Intellectually, I totally get your line of reasoning Sean, and I'm sure most users do the same thing you do. But my gut reaction to this practice is a puzzled, "why bother with R/W"? I suppose to some extent it depends on your interest in shows that aren't "keepers". As barren as the TV landscape is these days, in any given week I'm stockpiling a dozen or more series: some old nostalgia reruns, some new and current. In every case this is stuff I more-or-less will keep long term, so when I clear it off the HDD at 3 or 5 episodes per disc, I use TY DVD-R media. If its a series that gives me momentary entertainment that I'll never want to see again, I just timeshift it on the HDD and it never gets offloaded.
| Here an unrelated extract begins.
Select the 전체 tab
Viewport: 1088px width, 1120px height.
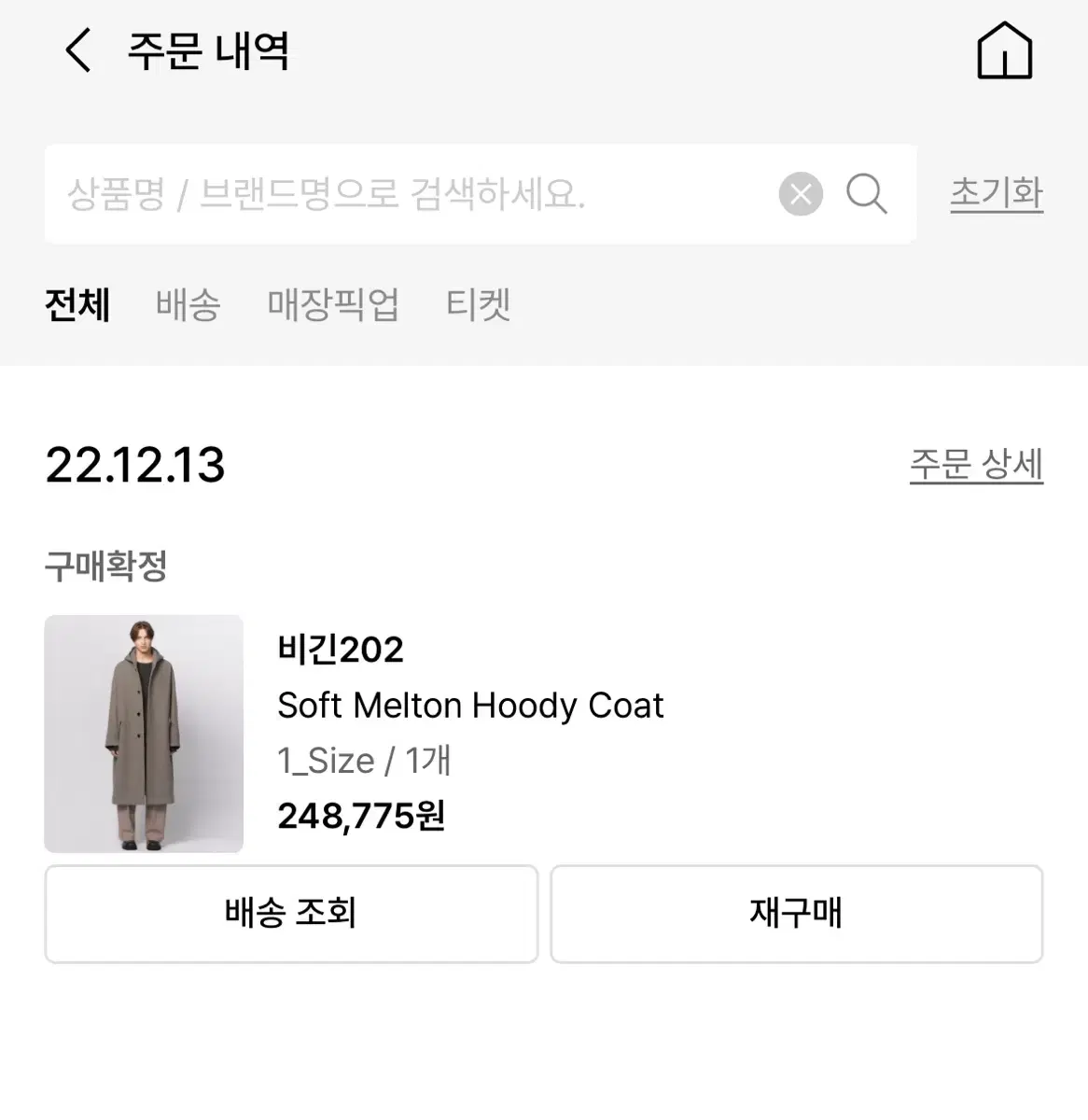click(77, 305)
Every now and then I bump up against the 80GB capacity of my HDD, because I also record a ton of movies from TCM, but generally its manageable.
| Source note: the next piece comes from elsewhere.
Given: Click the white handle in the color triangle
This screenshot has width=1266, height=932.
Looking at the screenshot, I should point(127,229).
R/W media is more expensive, and I don't use the eraseable feature often enough to justify it. (There have also been a lot more complaints on AVS about R/W glitches than ordinary -R.) The only times I've really
needed R/W was to make VR backups of titles I knew I'd want to return to the HDD later for re-editing, but once I realized the Pios would let me format a cheap -R disc as VR, I stopped buying R/W. Besides being cheaper, the virtue of -R is you can pass the discs to anyone and they'll be able to play them: there are one or two series on F/X or HBO that I watch on archived -R then hand off to friends/relatives who pass them around in ever widening circles.
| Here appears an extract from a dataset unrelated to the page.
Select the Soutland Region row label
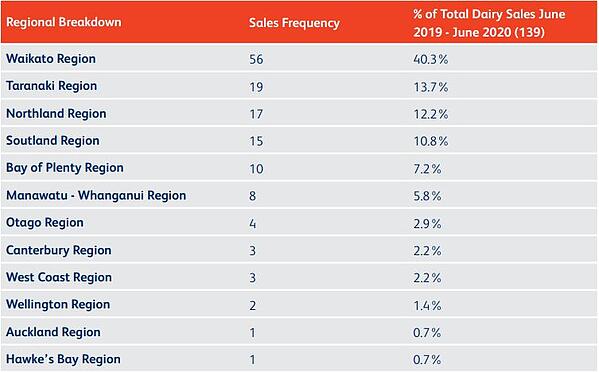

It probably pays to take a look at our viewing/archiving habits after a year of owning a DVD/HDD recorder, and consider whether a change in media usage would be beneficial. Offloading to R/W is the easiest solution to HDD overload, but you lose a big advantage of the HDD: not wasting burner hours for watch-and-erase timeshift recordings. Especially now that new DVD/HDD machines are no longer available, anything I can do to prolong burner life, I do religiously. If I'm gonna use up precious laser life, it's gonna be on -R that I keep in my library or pass around for others to enjoy: R/W is a luxury I'm not willing to risk anymore.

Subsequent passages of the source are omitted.